Reccomendation for a Cloud Backup solution

Have to make a redundant backup solution for roughly 10k users that will have enough redundancy to loose multiple drives or multiple servers while still retaining availability.

I’ve been thinking of using GlusterFS across multiple servers, but have also been thinking of using S3.

If anyone has a better Idea I’m open to suggestions. High-speed isn’t a priority. Storage will be roughly 1PetaByte

If you want to host it yourself, Gluster or Ceph are going to be your best options.

1PB is going to be prohibitively expensive at S3. My recommendation: Just build your own cluster.

We built 840TB in 2015 for about 250k. I’m sure you can do it much cheaper now.

If you need 1PB of usable storage and want to tolerate multiple server failures, you’re going to need to follow the 3 copies, multi-rack rule. This means you’ll want 3PB of raw disk for your OSDs (I’ll get to this later). I’ll give an example using Ceph because that’s what I’m familiar with.

As far as connection goes, there are a few options:

  • RBD (RADOS Block Device) is a virtual block device.
  • CephFS is going to be similar to Gluster’s filesystem.
  • RGW (Ceph Object/RADOS Gateway) REST API which is S3 or Swift compatible.

You’ll need a few management servers. With this amount of data, you’re going to need dedicated metadata and monitor servers. They operate in a cluster of their own, with a quorum, so an odd number 3+ is recommended. Dedicated gateway nodes is also recommended if performance is an issue. Expect 2/3 wire speed on sequential reads or writes if you don’t.

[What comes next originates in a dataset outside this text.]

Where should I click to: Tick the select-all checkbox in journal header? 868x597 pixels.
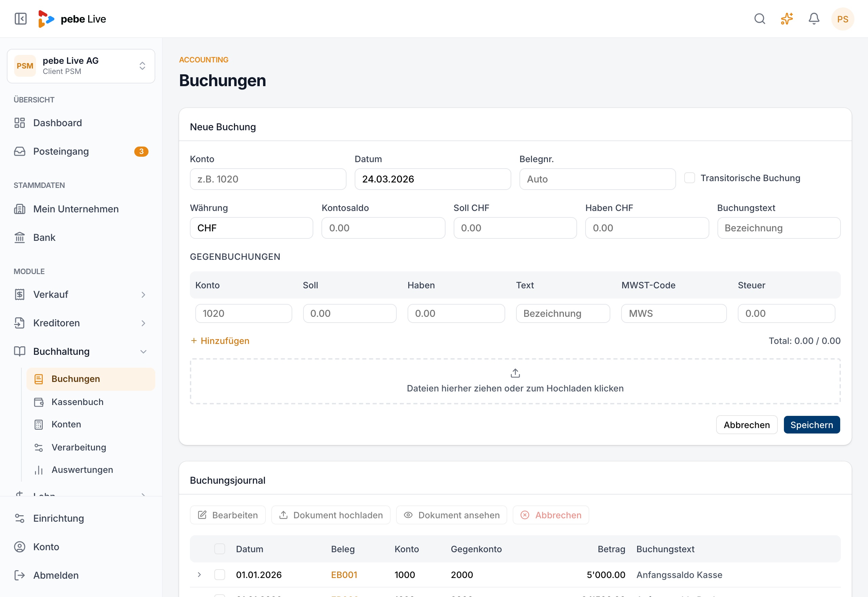(219, 549)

On to OSD (object storage daemon) nodes. Each disk will get its own daemon. Each server will have a couple SSDs for caching. (my recommendation, at least). It will make the network your bottleneck rather than the disks.

When you build out your cluster, you can tell the cluster (when building what’s called placement groups) which server resides in which rack, and which disk resides on which server. Ceph will automatically place the 3 copies of an object on different racks, to help prevent against rack failure.

I’m not sure what your performance requirements are, but a cluster this size should be able to fully saturate 10GbE, up and down.

This is extemely oversimplified, but I thought it would be a good jumping off point for you.


Addendum, hardware ramblings:

I highly recommend 10GbE at least in Ceph. If you ever need to reweight, or recover from failure, you’re going to thank me.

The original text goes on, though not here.